Back in 2016, James Carlile wanted to help his mates and colleagues by participating in the Movember campaign. At this time the Movember Foundation didn’t have any formal representation in Hong Kong so James took it upon himself to reach out to the Foundation and see if he could set about mobilising his network.
James is active within the Hong Kong community as a committee member for the Australian Rules Football Club (the HK Dragons), the Australian Chamber of Commerce and his business, Wine Brothers. This was an opportunity for James to galvanise these networks into action; to chat a bit more, share the good and the bad and while doing this, to have a lot mo’ fun!
James explains, "Men typically are very bad at talking about men's health issues, whether it's cancer, suicide prevention or depression. And there is no better place to start the conversation than at sporting clubs. It's not so much about talking about gory details or hard facts; it's really about starting a conversation. It's letting people know that help is out there”.
James has seen the power of what a simple conversation can achieve and is driven to encourage as many men as possible in Hong Kong to talk about and engage in their health.
Here are our top 5 tips for looking after yourself:
1. Make 'Man Time' - stay connected. Your mates are important and spending time with them is good for you.
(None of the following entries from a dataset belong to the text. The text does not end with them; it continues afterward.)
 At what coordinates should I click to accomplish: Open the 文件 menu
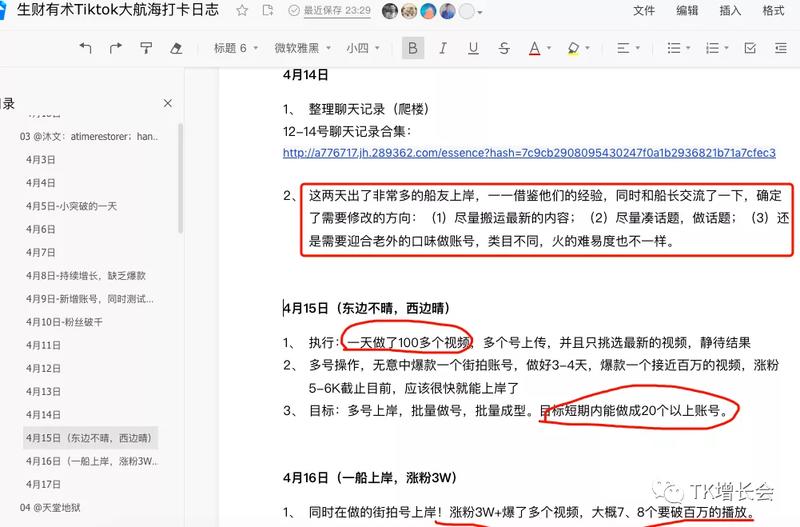click(x=645, y=11)
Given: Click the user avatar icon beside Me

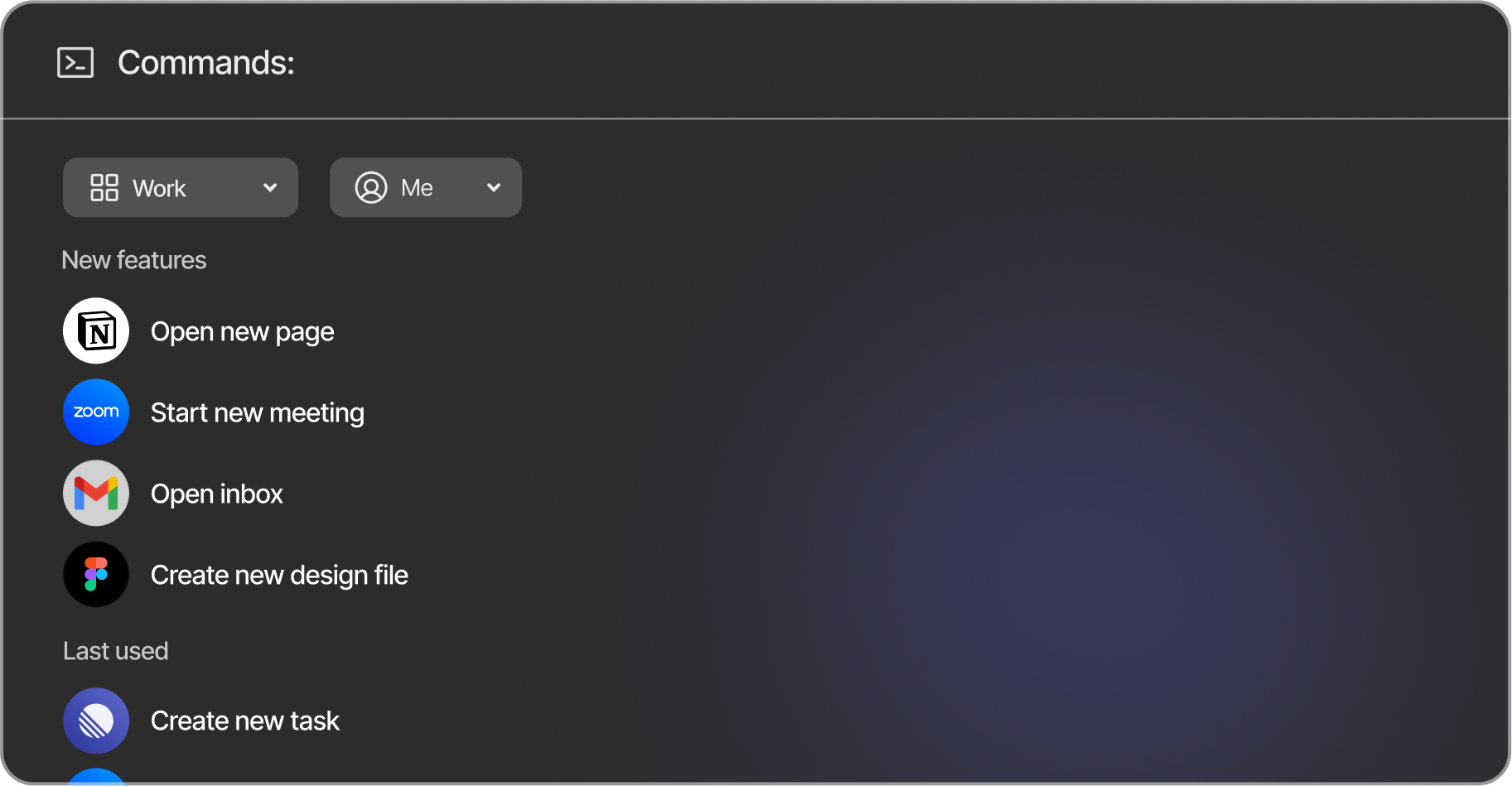Looking at the screenshot, I should pos(371,188).
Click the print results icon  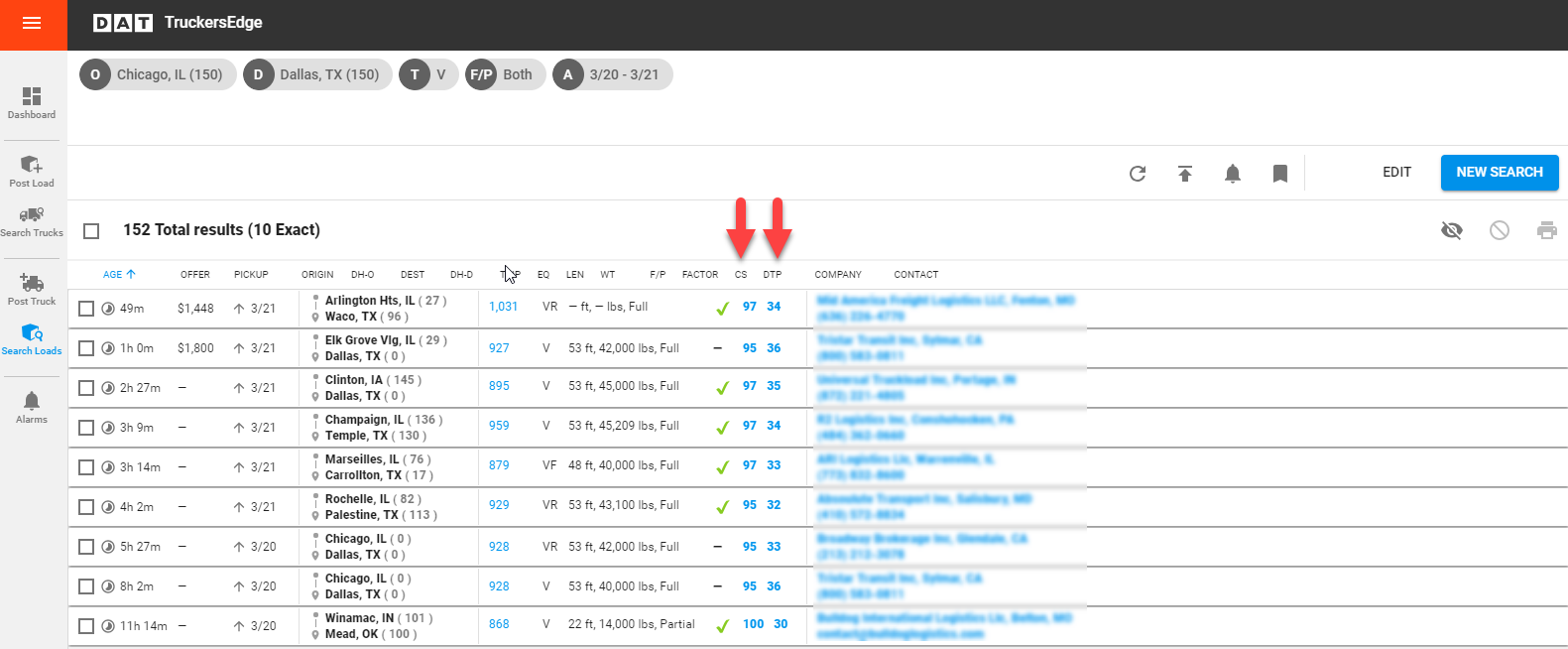click(x=1546, y=230)
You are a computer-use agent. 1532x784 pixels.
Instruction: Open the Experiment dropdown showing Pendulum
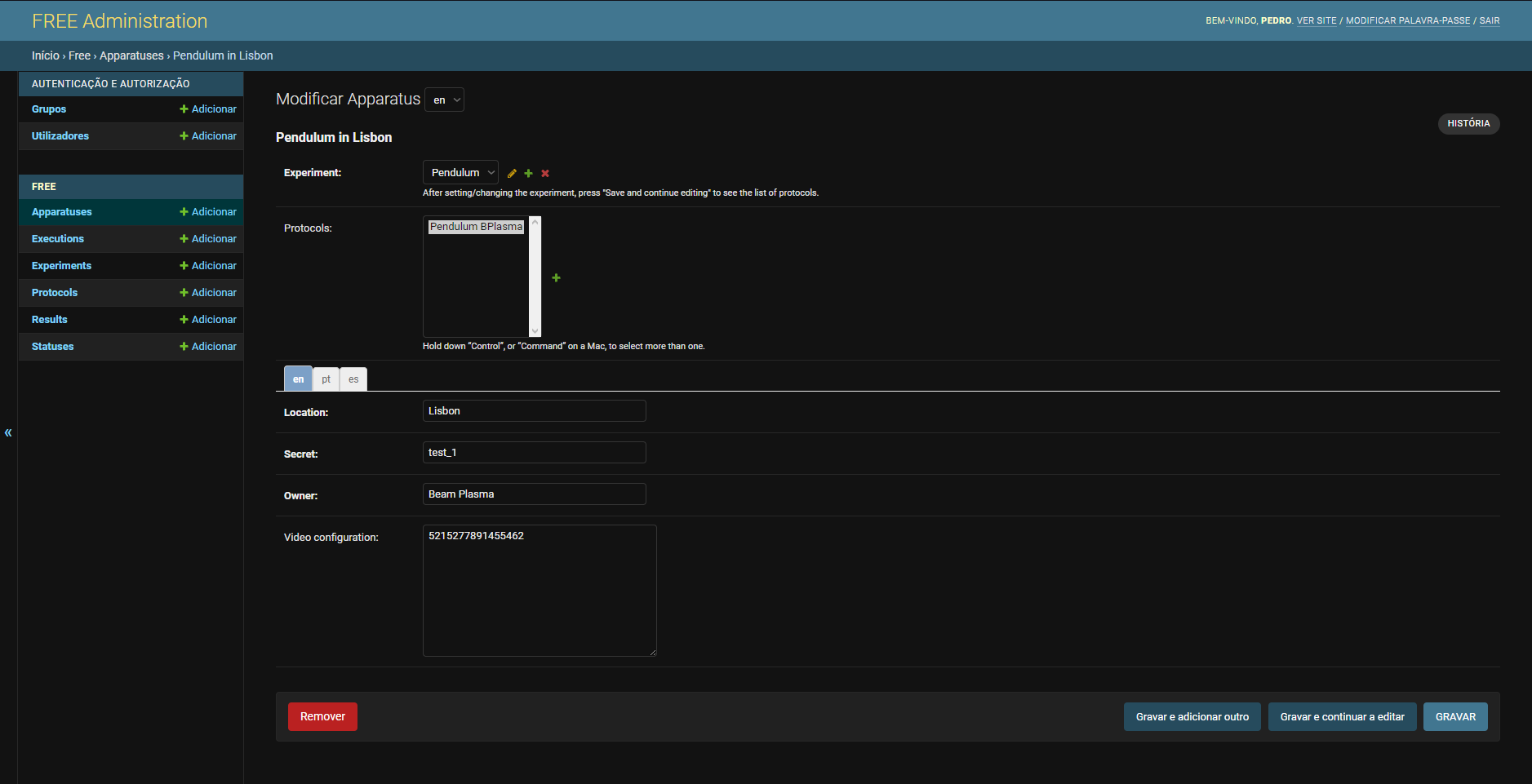pos(460,173)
Catch up regularly, check in and make time.

2. Talk: have conversations, especially about the tough stuff.

3. Move more - do more of what makes you feel good.

4. Know your numbers - At 50, talk to your doctor about prostate cancer and whether it’s right for you to have a PSA test. If you are of African or Caribbean descent or have a father or brother with prostate cancer, you should be having this conversation at 45. Know your numbers, know your risk, talk to your doctor. 

5. Know Thy Nuts - get to know what’s normal and talk to a doctor if anything feels unusual.